What JK Rowling has done with Pottermore is break vendor lock-in. When you purchase the books through the site you may link it to your Barnes and Noble or Amazon accounts and wireless receive your books as normal. You may also download the file and use Adobe digital editions to load the book on to any device compatible with that software. Finally, the file can be dropped into the books section of iTunes and synced with iBooks. You can download each book eight times (as far as I can tell, the Kindle and Nook links each count as one download). Additionally, the Pottermore store encourages parents to download the books and put them on any devices their children use for reading without purchasing another copy. They do state that they expect parents to get their children to purchase their own copies once they are 18 – but that’s it. They don’t use a draconian “age check” lock-down, they don’t tell you to choose your reading device wisely because you’ll always be tied to it, they don’t treat their customers like criminals waiting to pirate their books.
Pottermore will sell gobs of books. No question.
This is the future of book sales – where books aren’t tied to a vendor forever and ever and ever, and authors can use other technologies to change how their books are read. I’ve not used Pottermore yet, but the idea of being sorted into a house, and reading with others is sure to excite my daughter and son (and, honestly, I want to see what house I get in to). I don’t know how Amazon and Barnes and Noble get a portion of the sales of books which get linked to their respective accounts, but I’m sure they must (they wouldn’t advertise the books otherwise). JK Rowling, however, sets her price. She controls the content, and the publishing of it. In the world of Pottermore Amazon and Barnes and Noble return to being vendors in a world that isn’t permanently locked into one ecosystem. On the other hand, iBooks, tied as it it to the iTunes licensing scheme, won’t see anything from sales of Harry Potter eBooks – and it may be the first of many such books which Apple will never be able to sell unless they make some allowances (which they should, books are not apps).

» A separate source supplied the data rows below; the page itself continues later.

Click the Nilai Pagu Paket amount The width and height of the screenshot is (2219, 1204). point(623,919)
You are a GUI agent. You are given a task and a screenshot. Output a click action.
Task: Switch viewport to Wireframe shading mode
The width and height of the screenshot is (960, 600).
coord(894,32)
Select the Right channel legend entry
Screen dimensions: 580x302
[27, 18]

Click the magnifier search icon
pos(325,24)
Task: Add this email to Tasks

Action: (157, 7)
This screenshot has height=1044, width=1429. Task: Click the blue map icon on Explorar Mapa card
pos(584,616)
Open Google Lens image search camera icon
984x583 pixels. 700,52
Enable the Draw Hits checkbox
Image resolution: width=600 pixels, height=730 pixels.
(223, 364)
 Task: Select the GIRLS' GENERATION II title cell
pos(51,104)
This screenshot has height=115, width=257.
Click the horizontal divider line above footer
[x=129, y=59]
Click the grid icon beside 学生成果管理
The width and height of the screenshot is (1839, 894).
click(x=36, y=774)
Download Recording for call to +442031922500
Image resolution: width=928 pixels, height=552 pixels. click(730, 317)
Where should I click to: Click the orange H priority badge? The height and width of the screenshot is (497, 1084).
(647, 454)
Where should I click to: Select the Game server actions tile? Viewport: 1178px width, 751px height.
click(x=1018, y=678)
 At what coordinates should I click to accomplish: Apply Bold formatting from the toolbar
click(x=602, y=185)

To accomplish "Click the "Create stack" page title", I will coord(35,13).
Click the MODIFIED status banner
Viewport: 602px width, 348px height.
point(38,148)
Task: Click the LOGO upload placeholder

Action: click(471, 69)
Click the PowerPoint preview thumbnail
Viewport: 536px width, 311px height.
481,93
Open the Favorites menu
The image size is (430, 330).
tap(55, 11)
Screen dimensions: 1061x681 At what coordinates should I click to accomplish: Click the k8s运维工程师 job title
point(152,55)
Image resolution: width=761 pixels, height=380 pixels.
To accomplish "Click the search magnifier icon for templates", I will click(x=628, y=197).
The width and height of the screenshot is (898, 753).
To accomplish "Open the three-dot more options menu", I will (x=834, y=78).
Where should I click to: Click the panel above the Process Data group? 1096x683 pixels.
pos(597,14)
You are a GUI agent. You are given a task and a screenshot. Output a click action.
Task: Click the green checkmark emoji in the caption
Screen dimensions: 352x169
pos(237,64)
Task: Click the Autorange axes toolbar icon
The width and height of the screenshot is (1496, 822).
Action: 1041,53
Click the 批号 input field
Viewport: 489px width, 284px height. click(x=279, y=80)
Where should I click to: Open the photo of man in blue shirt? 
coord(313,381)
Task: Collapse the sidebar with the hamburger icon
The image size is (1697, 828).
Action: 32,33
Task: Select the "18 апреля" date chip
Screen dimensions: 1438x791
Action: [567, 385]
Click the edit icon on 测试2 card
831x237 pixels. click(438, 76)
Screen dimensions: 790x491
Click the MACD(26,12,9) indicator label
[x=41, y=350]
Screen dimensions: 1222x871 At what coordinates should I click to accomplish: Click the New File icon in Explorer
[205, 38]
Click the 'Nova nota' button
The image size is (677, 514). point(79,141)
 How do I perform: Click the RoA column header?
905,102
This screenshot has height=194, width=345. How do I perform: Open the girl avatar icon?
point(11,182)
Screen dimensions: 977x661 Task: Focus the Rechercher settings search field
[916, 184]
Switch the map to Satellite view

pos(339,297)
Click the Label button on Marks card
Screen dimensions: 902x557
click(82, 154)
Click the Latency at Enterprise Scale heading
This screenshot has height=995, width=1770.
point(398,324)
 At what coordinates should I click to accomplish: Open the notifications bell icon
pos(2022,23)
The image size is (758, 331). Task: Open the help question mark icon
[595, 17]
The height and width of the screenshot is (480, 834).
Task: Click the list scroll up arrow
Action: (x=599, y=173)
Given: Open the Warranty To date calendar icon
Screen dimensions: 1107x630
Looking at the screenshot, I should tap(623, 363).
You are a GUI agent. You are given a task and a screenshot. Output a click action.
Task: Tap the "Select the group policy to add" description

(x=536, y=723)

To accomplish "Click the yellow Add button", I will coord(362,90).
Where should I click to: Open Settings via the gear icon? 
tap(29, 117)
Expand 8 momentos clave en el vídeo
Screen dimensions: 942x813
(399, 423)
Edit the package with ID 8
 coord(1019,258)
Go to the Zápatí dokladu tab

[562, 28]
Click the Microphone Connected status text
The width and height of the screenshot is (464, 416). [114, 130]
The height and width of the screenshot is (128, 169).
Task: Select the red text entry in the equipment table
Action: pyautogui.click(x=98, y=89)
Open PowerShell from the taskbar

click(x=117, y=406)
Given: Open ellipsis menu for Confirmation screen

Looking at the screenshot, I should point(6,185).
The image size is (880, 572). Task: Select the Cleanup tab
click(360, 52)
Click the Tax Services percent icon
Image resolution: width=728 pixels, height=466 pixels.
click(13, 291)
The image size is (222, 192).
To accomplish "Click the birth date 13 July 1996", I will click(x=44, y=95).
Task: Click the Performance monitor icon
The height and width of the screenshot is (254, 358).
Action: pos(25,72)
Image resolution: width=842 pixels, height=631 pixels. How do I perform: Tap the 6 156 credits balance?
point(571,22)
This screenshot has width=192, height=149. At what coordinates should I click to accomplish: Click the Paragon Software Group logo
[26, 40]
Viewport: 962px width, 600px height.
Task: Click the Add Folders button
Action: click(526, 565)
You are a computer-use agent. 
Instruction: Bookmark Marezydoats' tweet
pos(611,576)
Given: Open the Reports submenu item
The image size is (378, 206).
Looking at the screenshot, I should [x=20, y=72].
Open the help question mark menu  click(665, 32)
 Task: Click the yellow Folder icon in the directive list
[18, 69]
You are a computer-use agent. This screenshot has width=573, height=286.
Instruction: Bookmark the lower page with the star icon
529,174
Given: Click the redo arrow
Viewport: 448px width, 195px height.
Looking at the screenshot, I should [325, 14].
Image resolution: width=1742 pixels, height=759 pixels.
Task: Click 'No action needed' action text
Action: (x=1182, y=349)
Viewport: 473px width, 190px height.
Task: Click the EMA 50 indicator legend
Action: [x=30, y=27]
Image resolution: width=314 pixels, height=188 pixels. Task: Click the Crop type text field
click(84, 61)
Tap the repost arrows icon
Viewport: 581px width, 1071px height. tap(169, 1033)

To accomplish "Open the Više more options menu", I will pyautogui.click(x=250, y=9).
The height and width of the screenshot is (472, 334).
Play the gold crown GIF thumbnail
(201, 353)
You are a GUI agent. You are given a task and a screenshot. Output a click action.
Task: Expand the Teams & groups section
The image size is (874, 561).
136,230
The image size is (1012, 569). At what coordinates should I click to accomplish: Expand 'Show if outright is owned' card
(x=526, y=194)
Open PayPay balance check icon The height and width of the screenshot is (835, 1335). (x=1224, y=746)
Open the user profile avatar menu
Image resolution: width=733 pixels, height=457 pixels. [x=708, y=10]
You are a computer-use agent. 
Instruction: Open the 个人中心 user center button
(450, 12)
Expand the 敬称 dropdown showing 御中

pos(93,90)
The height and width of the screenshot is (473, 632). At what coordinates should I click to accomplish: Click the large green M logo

Pottermore may also be the lifeline traditional publishers have been waiting for. For years the assumed narrative has been, “Amazon, Barnes and Noble, and other eBook stores will eventually cut out the publishers from the book selling process.” JK Rowling has taken that narrative and shredded it to pieces. In it’s place is a world in which publishers can do their work, and once again add value to the works under their care by offering generous terms for reading and creating a space where conversations can form around each book. It’s a whole new world, again. Can we expect anything Iess in this age of rapid transition?